* Stored items *
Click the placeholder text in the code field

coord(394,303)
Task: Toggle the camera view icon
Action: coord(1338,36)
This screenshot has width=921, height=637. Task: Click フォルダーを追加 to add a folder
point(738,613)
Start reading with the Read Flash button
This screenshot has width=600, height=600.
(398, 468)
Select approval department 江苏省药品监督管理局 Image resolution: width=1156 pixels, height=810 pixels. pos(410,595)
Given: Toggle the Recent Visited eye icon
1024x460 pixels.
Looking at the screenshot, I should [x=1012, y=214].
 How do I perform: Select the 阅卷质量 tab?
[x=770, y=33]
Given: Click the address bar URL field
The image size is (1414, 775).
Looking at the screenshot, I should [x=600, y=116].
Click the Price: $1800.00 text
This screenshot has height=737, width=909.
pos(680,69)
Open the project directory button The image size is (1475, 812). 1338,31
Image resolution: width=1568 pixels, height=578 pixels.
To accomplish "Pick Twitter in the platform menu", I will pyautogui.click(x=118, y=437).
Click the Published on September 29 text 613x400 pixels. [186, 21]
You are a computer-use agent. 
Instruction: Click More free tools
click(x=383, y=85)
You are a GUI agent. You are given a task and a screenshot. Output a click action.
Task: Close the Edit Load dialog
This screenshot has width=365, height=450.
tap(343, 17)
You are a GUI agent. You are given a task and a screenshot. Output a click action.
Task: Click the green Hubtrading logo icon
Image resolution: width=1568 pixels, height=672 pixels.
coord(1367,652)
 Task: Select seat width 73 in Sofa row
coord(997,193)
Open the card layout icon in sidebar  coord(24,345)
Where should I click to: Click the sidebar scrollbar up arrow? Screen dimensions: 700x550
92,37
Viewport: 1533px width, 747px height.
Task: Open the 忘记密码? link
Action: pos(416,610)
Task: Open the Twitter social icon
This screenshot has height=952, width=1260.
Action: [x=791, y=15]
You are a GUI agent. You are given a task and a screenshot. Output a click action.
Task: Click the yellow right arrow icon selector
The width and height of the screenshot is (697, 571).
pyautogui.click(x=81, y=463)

* WHAT IS BEING ASKED *
Repeat the data in its entirety, word for word.

* OUTPUT *
Click the placeholder text in the code field

coord(394,303)
Task: Toggle the camera view icon
Action: coord(1338,36)
This screenshot has width=921, height=637. Task: Click フォルダーを追加 to add a folder
point(738,613)
Start reading with the Read Flash button
This screenshot has width=600, height=600.
(398, 468)
Select approval department 江苏省药品监督管理局 Image resolution: width=1156 pixels, height=810 pixels. pos(410,595)
Given: Toggle the Recent Visited eye icon
1024x460 pixels.
Looking at the screenshot, I should [x=1012, y=214].
 How do I perform: Select the 阅卷质量 tab?
[x=770, y=33]
Given: Click the address bar URL field
The image size is (1414, 775).
Looking at the screenshot, I should [x=600, y=116].
Click the Price: $1800.00 text
This screenshot has height=737, width=909.
pos(680,69)
Open the project directory button The image size is (1475, 812). 1338,31
Image resolution: width=1568 pixels, height=578 pixels.
To accomplish "Pick Twitter in the platform menu", I will pyautogui.click(x=118, y=437).
Click the Published on September 29 text 613x400 pixels. [186, 21]
You are a computer-use agent. 
Instruction: Click More free tools
click(x=383, y=85)
You are a GUI agent. You are given a task and a screenshot. Output a click action.
Task: Close the Edit Load dialog
This screenshot has width=365, height=450.
tap(343, 17)
You are a GUI agent. You are given a task and a screenshot. Output a click action.
Task: Click the green Hubtrading logo icon
Image resolution: width=1568 pixels, height=672 pixels.
coord(1367,652)
 Task: Select seat width 73 in Sofa row
coord(997,193)
Open the card layout icon in sidebar  coord(24,345)
Where should I click to: Click the sidebar scrollbar up arrow? Screen dimensions: 700x550
92,37
Viewport: 1533px width, 747px height.
Task: Open the 忘记密码? link
Action: pos(416,610)
Task: Open the Twitter social icon
This screenshot has height=952, width=1260.
Action: [x=791, y=15]
You are a GUI agent. You are given a task and a screenshot. Output a click action.
Task: Click the yellow right arrow icon selector
The width and height of the screenshot is (697, 571).
pyautogui.click(x=81, y=463)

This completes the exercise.